Your answer should be every line of the records that contains the word "agent", copied as it stands.

Records excerpted from a collection
※

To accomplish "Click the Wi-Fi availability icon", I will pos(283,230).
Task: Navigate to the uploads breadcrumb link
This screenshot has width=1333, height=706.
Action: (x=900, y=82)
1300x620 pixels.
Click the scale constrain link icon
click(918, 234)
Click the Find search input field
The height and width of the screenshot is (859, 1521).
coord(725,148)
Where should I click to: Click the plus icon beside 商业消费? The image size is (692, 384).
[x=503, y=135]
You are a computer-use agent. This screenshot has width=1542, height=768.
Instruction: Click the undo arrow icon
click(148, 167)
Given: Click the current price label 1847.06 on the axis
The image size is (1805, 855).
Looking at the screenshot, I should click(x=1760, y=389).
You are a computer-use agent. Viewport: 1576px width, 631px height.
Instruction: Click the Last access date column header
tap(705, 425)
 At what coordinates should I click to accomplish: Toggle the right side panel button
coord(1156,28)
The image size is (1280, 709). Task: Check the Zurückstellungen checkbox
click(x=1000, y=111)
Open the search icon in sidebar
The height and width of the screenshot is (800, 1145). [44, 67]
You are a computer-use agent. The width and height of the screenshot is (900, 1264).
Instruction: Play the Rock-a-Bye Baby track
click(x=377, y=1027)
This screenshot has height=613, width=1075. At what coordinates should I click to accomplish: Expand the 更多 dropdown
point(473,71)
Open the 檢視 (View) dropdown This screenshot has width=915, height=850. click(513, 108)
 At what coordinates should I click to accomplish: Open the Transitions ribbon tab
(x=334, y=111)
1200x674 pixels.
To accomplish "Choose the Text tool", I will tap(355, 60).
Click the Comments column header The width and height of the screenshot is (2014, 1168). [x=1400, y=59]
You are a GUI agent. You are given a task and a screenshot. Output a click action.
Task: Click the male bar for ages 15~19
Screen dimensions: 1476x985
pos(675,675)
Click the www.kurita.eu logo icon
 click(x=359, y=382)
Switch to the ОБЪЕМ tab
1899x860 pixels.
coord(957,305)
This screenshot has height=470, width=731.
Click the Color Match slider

※

=== Answer ===
You are a computer-use agent. This screenshot has width=1542, height=768.
You are a computer-use agent. Viewport: 1576px width, 631px height.
You are a computer-use agent. The width and height of the screenshot is (900, 1264).
You are a GUI agent. You are given a task and a screenshot. Output a click action.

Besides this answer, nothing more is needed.